[Dataset entries]
'''
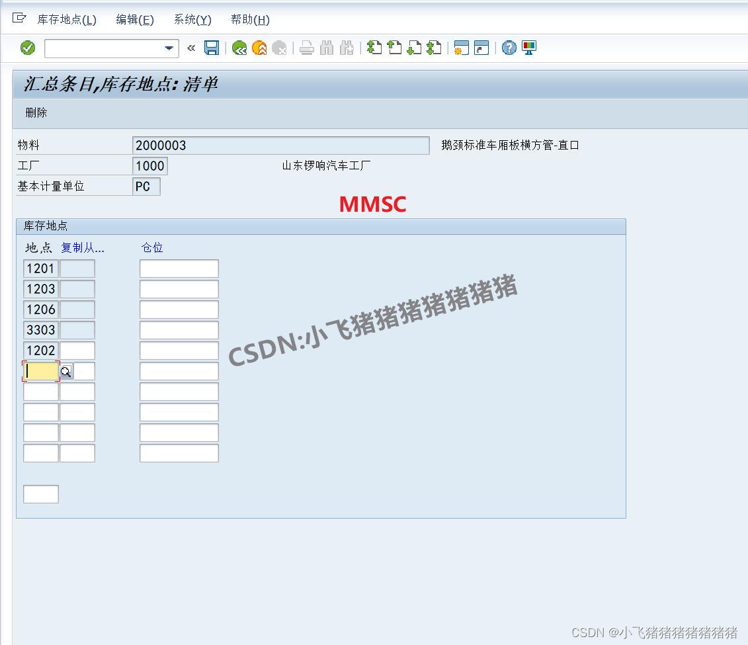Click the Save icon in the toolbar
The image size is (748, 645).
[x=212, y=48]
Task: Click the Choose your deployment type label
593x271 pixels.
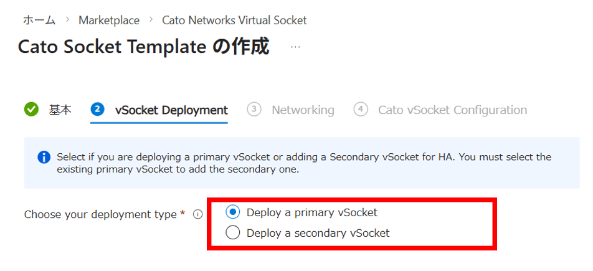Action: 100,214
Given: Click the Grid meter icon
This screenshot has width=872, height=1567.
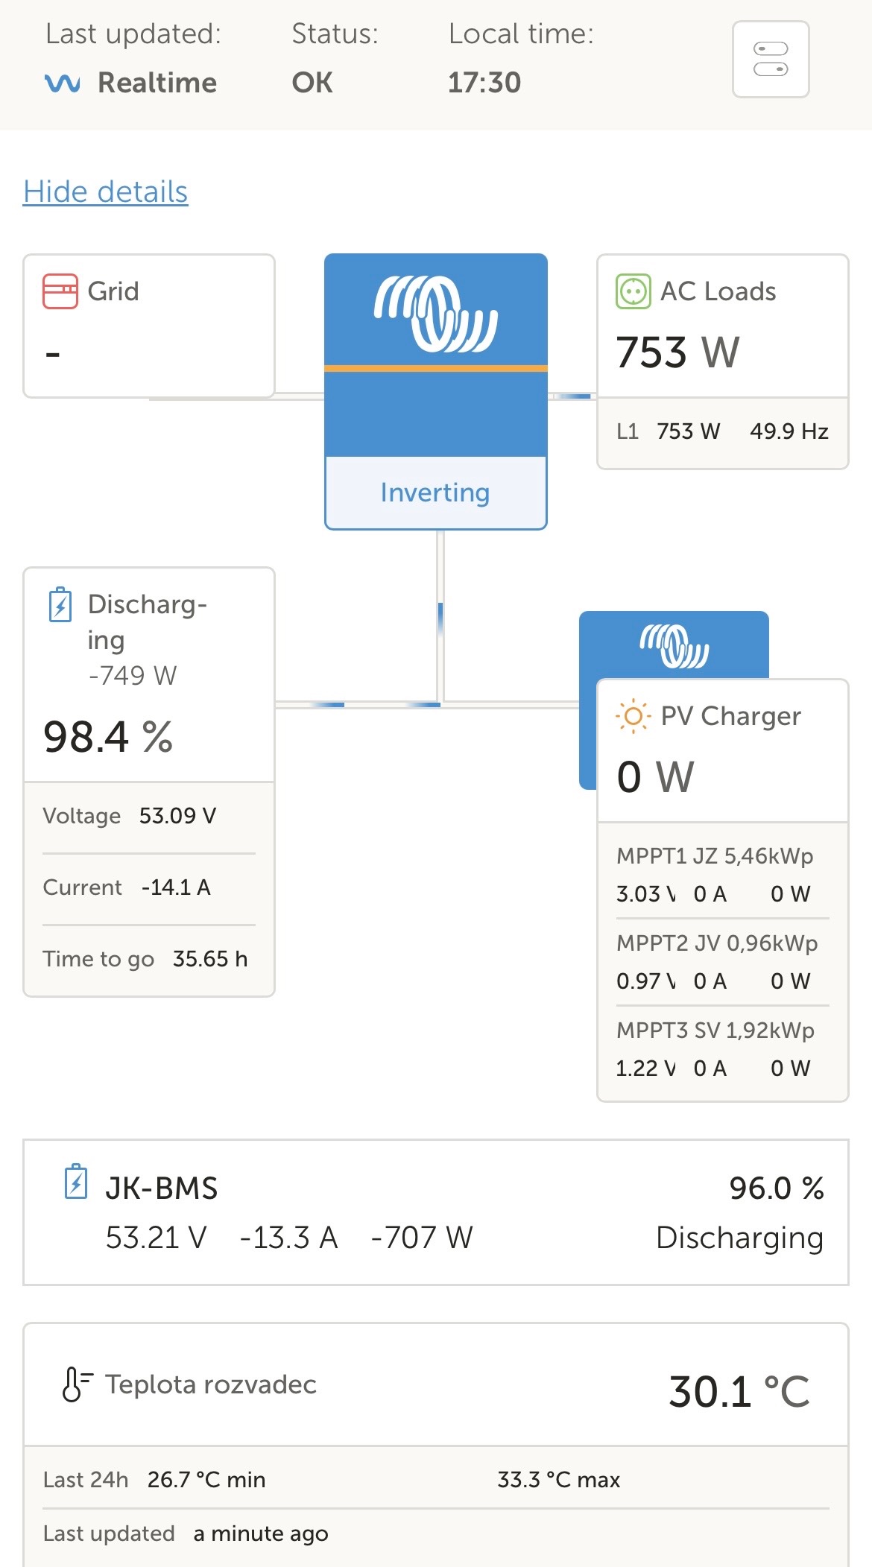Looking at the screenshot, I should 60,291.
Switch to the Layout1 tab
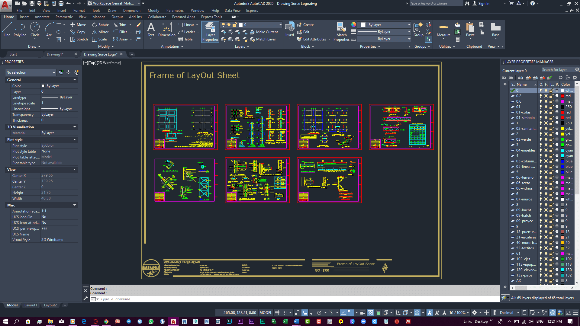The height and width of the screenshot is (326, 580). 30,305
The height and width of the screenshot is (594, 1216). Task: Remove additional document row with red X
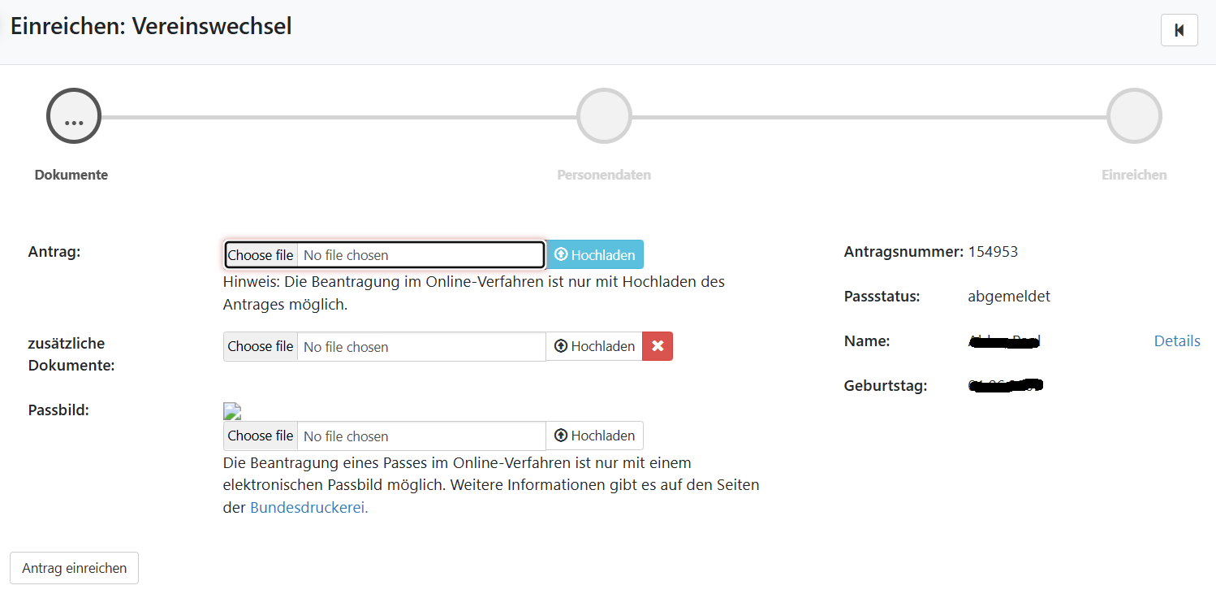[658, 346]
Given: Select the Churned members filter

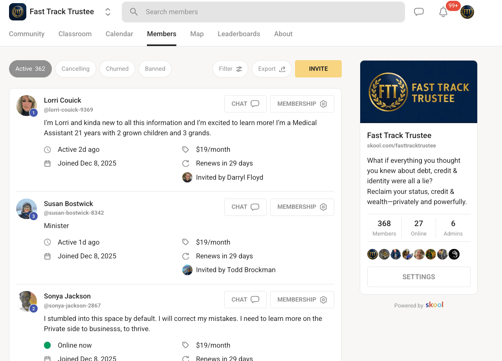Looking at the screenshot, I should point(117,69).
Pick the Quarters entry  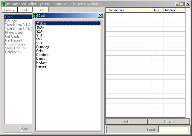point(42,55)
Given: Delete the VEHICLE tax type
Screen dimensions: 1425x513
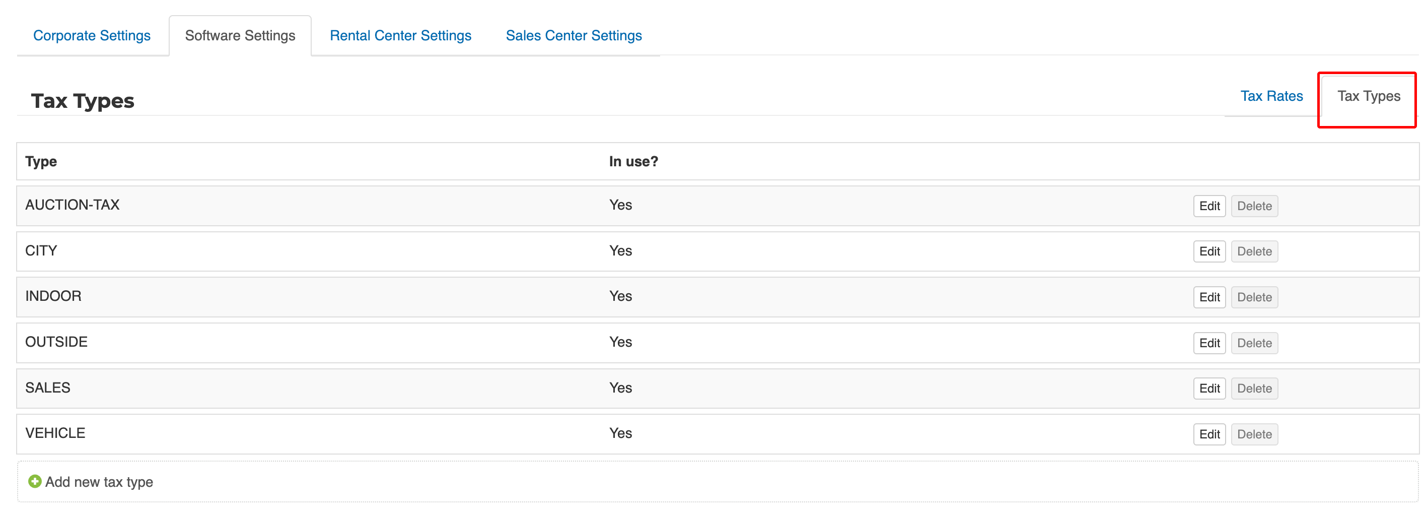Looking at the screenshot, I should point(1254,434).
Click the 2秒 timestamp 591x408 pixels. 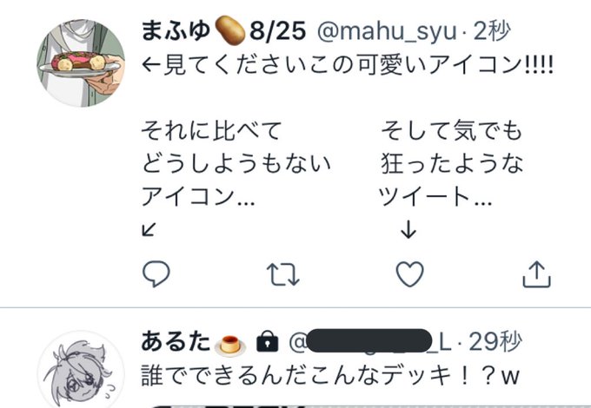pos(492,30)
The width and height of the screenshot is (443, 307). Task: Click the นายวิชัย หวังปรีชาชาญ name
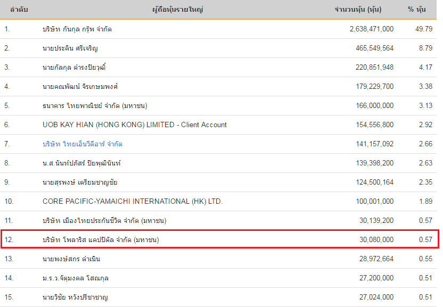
'''
_Problem to work on_. Copy out, from the records above, every line that holds the string "type".

_Response below_.
Task: Click the Choose your deployment type label
Given: Delete the VEHICLE tax type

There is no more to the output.